### [Seçilen metin]
.....

Akşam saatlerinde bir evrak ulaştı elime. 
Haber kaynağım, İlettiği evrakta Aziziye Belediyesi ile alakalı birden çok iddiayı, sorular halinde sıralamış. 
Bir göz attım...
Birazdan sıralayacağım...
Öyle çarpıcı iddialar ki; bir gazeteci olarak ciddiye almamazlık edemezdim...
Zira iddialar doğru ise, vay ki ne vay...
Örnekleyerek gidecek olursak; "Belediyenin mazot ihalesini alan petrolden, başkan yardımcıları ve yakınları kendi ve yakınlarının araçlarına yakıt nasıl alır? Kamera kayıtlarına bakılsın" diyor...
Veyahut bir başka iddiasında; "Belediyenin şantiyesinden malzemeler kimlere usulsüzce veriliyor?" diyor...
Bir isim veriyor mesela...
Bu isim ve yeğenlerinin, imardan aldıkları arsalara villaları nasıl yaptılar ve başkan yardımcıları nasıl villa sahibi oldular?"diyor...
Başkan yardımcısı Ömer Faruk Töremen diyor mesela...
"Başkan yardımcısı Töremen'in oturduğu villayı hangi meclis üyesi yaptı ve o arsa nasıl imara açıldı?"diye soruyor...
"Neden sadece 2 firma Aziziye'nin arsalarını alıyor ve villa yapıyor?"diyor...
"Ö.F.Y ve Z.B'ye özel ruhsatlar düzenlendi?"diye soruyor...
Kapalı yüzme havuzu diyor mesela...
"İhalesi nasıl 21B (Davetiye usulü) yapılıyor ve neden açık ihale yapılmadı?"diyor...

.....

Metin ve öğeler için konum belirleme kayıtları
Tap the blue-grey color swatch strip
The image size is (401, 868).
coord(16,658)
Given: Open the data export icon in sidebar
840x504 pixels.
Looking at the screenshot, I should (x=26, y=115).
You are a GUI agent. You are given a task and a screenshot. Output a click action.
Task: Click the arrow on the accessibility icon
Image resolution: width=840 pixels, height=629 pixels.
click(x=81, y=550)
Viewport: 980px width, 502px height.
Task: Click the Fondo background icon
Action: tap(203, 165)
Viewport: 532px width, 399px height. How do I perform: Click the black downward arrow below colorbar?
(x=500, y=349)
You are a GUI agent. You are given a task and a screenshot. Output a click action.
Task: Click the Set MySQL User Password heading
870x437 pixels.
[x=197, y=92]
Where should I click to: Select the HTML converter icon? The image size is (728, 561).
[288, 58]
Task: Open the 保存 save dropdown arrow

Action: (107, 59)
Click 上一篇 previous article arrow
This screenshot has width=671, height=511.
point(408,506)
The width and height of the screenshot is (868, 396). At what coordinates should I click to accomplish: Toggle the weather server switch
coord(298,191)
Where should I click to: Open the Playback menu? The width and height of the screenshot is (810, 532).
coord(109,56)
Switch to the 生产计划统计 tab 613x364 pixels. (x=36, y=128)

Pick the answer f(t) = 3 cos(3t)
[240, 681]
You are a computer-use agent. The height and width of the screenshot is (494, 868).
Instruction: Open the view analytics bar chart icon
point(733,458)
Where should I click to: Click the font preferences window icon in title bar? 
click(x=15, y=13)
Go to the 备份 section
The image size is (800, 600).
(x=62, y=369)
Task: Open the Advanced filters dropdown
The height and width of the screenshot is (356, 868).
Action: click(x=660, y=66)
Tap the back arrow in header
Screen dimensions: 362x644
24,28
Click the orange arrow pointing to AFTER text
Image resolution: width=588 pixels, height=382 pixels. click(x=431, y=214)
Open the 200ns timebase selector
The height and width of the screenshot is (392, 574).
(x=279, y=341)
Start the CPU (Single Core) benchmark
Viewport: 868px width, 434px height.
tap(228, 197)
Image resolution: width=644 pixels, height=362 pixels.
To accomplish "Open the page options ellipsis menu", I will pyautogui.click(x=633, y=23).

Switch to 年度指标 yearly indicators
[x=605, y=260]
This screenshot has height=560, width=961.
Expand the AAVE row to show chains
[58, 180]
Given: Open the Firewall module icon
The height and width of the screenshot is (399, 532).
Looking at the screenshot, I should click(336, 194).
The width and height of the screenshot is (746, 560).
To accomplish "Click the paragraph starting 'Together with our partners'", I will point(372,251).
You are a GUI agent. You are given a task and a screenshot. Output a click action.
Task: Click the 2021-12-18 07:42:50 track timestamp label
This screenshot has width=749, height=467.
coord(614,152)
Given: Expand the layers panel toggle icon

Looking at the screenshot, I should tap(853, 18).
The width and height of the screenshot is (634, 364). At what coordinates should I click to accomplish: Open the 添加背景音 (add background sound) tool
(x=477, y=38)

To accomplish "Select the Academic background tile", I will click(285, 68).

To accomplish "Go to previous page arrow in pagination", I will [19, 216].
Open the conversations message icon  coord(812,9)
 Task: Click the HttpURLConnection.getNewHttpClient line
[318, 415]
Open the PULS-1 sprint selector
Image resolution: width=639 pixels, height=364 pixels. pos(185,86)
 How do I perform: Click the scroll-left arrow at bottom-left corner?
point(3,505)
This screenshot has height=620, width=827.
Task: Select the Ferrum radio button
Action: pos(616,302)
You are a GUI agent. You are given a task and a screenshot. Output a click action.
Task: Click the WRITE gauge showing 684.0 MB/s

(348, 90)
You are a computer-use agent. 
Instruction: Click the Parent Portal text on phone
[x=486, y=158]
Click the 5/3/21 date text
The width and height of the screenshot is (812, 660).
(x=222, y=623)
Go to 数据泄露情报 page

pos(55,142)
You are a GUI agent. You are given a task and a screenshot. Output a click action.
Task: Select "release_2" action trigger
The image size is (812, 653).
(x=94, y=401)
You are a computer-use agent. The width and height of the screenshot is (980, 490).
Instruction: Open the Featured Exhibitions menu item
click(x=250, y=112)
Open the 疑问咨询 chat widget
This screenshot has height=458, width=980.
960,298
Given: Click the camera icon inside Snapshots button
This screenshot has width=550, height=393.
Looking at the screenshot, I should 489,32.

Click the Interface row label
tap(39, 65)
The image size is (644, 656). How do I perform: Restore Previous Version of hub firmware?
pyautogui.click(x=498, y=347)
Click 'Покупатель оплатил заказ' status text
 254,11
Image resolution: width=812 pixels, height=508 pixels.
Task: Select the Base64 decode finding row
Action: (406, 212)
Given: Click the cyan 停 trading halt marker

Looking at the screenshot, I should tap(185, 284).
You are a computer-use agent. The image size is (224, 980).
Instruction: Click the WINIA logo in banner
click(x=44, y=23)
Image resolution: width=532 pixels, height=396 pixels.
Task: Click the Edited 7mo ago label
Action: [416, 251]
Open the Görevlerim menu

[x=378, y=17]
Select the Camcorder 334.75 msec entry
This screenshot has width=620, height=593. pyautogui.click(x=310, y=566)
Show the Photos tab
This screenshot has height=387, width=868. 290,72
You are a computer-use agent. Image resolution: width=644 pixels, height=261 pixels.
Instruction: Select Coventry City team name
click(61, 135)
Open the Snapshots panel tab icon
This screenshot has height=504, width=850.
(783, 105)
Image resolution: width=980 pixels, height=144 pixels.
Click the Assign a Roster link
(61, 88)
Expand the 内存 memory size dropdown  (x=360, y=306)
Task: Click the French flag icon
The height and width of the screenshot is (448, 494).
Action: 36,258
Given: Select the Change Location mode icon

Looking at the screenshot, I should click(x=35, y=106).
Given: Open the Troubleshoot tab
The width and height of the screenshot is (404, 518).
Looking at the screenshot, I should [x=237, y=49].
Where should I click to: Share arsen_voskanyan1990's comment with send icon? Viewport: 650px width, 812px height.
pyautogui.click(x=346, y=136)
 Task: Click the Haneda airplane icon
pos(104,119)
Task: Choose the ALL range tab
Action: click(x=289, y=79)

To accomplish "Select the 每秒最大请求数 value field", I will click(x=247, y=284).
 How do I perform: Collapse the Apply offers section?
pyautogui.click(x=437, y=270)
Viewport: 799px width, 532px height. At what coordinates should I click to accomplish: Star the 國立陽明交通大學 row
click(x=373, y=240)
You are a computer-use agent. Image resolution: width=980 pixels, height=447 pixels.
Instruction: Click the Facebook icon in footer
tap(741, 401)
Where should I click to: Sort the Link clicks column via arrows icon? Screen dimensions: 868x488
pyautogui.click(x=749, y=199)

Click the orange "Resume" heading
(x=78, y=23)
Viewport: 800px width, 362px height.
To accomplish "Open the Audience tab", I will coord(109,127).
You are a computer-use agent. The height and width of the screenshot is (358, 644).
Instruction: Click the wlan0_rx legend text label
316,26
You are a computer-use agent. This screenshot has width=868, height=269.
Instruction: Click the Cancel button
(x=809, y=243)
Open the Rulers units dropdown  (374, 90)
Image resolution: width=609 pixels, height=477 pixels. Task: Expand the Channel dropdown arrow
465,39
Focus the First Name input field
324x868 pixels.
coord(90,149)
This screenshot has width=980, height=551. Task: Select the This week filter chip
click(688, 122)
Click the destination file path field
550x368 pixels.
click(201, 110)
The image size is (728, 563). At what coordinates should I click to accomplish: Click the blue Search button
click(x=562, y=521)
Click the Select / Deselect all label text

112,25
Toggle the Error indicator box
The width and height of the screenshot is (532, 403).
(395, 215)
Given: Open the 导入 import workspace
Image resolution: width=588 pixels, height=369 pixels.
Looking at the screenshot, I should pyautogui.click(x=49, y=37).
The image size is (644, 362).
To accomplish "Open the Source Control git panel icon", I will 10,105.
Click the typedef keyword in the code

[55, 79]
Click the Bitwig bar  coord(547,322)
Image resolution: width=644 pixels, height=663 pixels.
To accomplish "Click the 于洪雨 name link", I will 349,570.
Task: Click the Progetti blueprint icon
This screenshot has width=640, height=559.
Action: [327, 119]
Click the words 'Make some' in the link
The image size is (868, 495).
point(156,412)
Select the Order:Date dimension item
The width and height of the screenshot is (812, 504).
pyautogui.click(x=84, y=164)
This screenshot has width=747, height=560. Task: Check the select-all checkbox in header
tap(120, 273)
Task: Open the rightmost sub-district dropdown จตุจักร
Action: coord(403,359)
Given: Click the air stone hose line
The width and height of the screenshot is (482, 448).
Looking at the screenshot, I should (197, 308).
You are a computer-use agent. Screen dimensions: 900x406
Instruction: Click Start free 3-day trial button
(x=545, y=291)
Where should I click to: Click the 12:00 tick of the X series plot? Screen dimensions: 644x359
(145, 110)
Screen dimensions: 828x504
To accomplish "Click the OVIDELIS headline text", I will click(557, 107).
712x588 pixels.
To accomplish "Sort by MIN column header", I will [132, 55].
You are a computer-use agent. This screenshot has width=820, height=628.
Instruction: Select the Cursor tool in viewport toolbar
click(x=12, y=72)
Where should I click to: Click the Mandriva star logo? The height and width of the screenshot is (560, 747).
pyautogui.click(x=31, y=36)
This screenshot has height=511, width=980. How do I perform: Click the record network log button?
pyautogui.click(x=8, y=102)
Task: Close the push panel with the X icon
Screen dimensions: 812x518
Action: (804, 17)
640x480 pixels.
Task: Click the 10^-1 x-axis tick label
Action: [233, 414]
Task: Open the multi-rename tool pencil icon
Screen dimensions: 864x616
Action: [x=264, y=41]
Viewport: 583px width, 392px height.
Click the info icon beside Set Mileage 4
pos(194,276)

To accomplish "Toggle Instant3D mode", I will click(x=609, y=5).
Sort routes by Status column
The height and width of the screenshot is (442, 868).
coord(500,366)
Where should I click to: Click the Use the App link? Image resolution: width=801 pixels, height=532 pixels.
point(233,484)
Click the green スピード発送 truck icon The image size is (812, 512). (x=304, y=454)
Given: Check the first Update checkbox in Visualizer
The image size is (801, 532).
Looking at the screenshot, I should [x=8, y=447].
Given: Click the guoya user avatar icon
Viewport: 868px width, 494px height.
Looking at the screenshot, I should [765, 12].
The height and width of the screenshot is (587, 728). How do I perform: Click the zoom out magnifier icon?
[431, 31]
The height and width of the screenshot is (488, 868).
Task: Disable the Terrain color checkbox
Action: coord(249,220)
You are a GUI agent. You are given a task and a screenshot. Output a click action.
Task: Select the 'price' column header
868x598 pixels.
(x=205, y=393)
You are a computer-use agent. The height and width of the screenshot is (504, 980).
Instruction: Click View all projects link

.....

### [Yapmanız gerekenler]
- a) Aziziye Belediyesi hakkındaki metinde tırnak işaretiyle başlayan soru cümlelerini metindeki sırayla yazın.
- b) Lütfen Aziziye Belediyesi hakkındaki metni iki cümleyle özetleyin.
- c) Aziziye Belediyesi hakkındaki metni kaldığı yerden devam ettirin.

### [Alıştırmanın cevapları]
- a)
1. Belediyenin mazot ihalesini alan petrolden, başkan yardımcıları ve yakınları kendi ve yakınlarının araçlarına yakıt nasıl alır?
2. Belediyenin şantiyesinden malzemeler kimlere usulsüzce veriliyor?
3. Başkan yardımcısı Töremen'in oturduğu villayı hangi meclis üyesi yaptı ve o arsa nasıl imara açıldı?
4. Neden sadece 2 firma Aziziye'nin arsalarını alıyor ve villa yapıyor?
5. Ö.F.Y ve Z.B'ye özel ruhsatlar düzenlendi?
6. İhalesi nasıl 21B (Davetiye usulü) yapılıyor ve neden açık ihale yapılmadı?

- b) Yazara akşam saatlerinde bir evrak ulaşır ve haber kaynağı bu evrakta Aziziye Belediyesi ile ilgili birden çok iddiayı sorular halinde sıralamıştır. İddialar arasında mazot ihalesini alan petrolden yakıt alınması, şantiyeden malzemelerin usulsüzce verilmesi, başkan yardımcılarının nasıl villa sahibi olduğu ve kapalı yüzme havuzu ihalesinin neden açık ihale yapılmadığı yer alır.

- c)
"Belediye başkan yardımcılarının aldığı maaşlar, performans ödemeleri, arazi tazminatları, ikramiyeleri araştırılsın"diyor ve ekliyor...
"Kadrolu mühendislerin hakları ve maaşları nasıl yatırılıyor? Maaş farkları ve ikramiyelerine bakılsın"diyor?
Buraya kadar olan iddiaları bu yazımızda, kamuoyu adına sormuş ve gazetecilik vazifemizi yerine getirmiş olalım...
Zira; gazetecilikten önce, bir Türkiye Cumhuriyeti vatandaşı ve bir Aziziye seçmeni olarak bu iddiaları dile getirmek, devamında gerçekliğini sorgulamak ve takibini yapmak boynumun borcudur...
Eğer iddialar doğru ise; vay halimize...
Vay ki ne vay...
Bu kerteden sonra, haber kaynağımın iddialarını ve sorularını sormuş olmakla birlikte, kamuoyu adına bizzat takipçisi olacağımın sözünü buradan veriyorum...
Beni takip edenler bilir...
Son olarak, sayın Başkan Muhammed Cevdet Orhan'ı, kamuoyu adına bu sorulara cevap vermeye davet ederek, yazımızın ilkini burada noktalayalım...
Sürç-i Lisan ettysem, affola...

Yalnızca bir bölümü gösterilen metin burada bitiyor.